I saw plenty suggest “The Guardians” as a hat tip to the Hope Memorial Bridge. It wouldn’t blow me away, but I could make peace with it.
Frankly, I admit I’d feel the same about “The Spiders.”
Yes, I know, that was technically a different team, one which was also astonishingly terrible. Still, Clevelanders have no issue continually supporting the local football franchise despite years of ineptitude, so the Spiders’ lack of on-field success is no excuse to reject that suggestion.
I’ll just bet it's one of these two. I can’t say for sure which of these options feels more likely. I just know that, whatever route the team takes, it won’t be to continue using the nickname “Indians.”
I believe the Cleveland Indians will not change the name by 2021. It is not a derogatory term like Washington's football team has for its team name.
Additionally, the Chief Wahoo logo has already been removed and that was what was most offense. If the team does choose to change names, it should go back to Spiders or Rockers.
With the changes in our society and trying to be better it's no surprise that there's pressure from a number of sides to try and change the name.
With still a lot of questions about if a 60-game season is even going to happen in 2020, there could be plenty of time this offseason to come up with a game plan for a transition for a new name.
I have always liked the idea of letting the fan base be the ones to pick the new name, but again with the fact there is a number of people who don't want it changed, it might be wise not to go that route.
Instead, I would do as much research as possible to try and make sure the direction they go in will in the least satisfy everyone and try to bring people together.
With that, I think the name "Guardians" fits perfectly not only for the team but for the city and one that we can be proud of.
Obviously, this is a very emotional thing for many people, but in reality, we can see that it is time for a change. And the Cleveland organization can be in the forefront for change.
It doesn’t seem likely the team will be called the Indians when MLB begins play in 2021. So, we would start the search for a new name by eliminating one’s we don’t care for.
A popular choice on social media has been “Spiders”, but the 1899 version of that name went 20-134, the worst record in professional baseball history. And their best finish was second.
The name “Buckeyes” does have ties to the Negro League franchise in the city, but it is also the same name as Ohio State, so we’d stay away from that.
I would propose just using “Baseball Club”, yes, the Cleveland Baseball Club. You could have interesting logos using CBC, and it is a nod to the origins of the sport, and a bit of an anti-nickname stand as well.
I’m not sure if the Indians will change their team name by 2021, but I definitely think there’s a good chance that when this current decade ends Cleveland has a new baseball team name.
As for new names, I am open to anything, but would prefer they stay away from the whole Rock and Roll thing.

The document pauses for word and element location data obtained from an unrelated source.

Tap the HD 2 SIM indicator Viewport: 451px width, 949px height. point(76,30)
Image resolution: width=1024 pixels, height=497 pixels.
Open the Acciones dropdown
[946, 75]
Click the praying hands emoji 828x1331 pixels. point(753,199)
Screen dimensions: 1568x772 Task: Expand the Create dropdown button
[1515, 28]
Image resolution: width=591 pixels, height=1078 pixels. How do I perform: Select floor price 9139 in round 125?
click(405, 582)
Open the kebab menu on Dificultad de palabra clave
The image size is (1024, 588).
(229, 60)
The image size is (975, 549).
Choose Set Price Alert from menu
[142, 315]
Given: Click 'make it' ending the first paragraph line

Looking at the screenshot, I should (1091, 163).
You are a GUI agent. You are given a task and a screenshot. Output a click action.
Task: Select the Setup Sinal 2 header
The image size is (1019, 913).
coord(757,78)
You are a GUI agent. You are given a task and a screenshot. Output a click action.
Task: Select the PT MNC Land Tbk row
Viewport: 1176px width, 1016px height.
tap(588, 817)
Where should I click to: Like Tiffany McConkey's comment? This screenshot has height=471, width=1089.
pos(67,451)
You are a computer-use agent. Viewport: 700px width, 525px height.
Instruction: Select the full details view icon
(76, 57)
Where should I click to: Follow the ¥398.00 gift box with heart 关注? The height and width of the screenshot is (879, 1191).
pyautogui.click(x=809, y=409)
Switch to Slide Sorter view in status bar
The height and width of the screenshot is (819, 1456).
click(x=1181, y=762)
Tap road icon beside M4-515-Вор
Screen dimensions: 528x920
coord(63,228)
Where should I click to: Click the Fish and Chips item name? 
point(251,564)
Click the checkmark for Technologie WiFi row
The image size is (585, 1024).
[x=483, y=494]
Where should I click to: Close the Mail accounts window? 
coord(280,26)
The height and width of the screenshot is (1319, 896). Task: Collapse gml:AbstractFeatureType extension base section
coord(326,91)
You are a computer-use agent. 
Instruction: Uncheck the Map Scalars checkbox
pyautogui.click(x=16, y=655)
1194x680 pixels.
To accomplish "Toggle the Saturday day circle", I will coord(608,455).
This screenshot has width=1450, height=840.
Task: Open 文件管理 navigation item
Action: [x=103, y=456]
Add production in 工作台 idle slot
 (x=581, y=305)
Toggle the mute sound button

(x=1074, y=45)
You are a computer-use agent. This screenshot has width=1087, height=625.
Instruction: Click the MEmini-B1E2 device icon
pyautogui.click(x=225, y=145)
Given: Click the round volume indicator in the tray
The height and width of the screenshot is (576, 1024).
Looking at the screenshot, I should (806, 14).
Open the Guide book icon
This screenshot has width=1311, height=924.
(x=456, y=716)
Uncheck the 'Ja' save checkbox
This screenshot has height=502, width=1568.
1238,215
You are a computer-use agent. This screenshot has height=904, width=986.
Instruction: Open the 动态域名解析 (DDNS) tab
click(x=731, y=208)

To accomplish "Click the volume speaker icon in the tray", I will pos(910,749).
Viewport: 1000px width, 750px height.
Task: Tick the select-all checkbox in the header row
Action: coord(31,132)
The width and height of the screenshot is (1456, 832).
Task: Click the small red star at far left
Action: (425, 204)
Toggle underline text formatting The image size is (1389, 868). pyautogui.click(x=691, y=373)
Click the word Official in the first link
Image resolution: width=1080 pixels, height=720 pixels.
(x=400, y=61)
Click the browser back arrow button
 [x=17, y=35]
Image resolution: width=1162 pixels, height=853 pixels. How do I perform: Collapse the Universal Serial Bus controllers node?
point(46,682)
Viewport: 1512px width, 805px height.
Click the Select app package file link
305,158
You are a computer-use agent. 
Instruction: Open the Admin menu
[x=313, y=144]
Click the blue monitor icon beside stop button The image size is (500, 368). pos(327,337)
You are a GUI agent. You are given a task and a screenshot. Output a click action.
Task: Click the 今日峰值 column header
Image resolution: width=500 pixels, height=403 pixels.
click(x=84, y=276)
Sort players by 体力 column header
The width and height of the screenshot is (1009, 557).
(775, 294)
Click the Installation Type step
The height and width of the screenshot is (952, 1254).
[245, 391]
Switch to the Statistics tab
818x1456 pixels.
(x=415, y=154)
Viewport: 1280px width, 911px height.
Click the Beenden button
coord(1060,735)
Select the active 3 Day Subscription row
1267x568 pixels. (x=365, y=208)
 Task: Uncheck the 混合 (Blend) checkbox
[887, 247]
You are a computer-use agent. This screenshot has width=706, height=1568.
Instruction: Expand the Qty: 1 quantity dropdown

It is unoriginal and has started to become more of a cliché than anything.
Anytime there’s a major sporting event a guitar always seems to be incorporated in it. I get it, Cleveland has the Rock and Roll Hall of Fame, but the city also has more to offer than just that anecdote.
Does the name even have to be connected with the city? I mean, the Cavs’ name was chosen from a contest. There’s no direct city connection to that name other than the fact some guy thought that sounded best and submitted it to the contest being held to name the NBA team.
Whatever name the Indians eventually chose, will be much better than the current one. I understand we have all become accustomed to the name, as it is the only thing we have ever known, but it is also extremely racist.
It is really no different than the team being called “The Cleveland Mexicans” or “The Cleveland Africans”. The name needs to be changed, and I am all for it.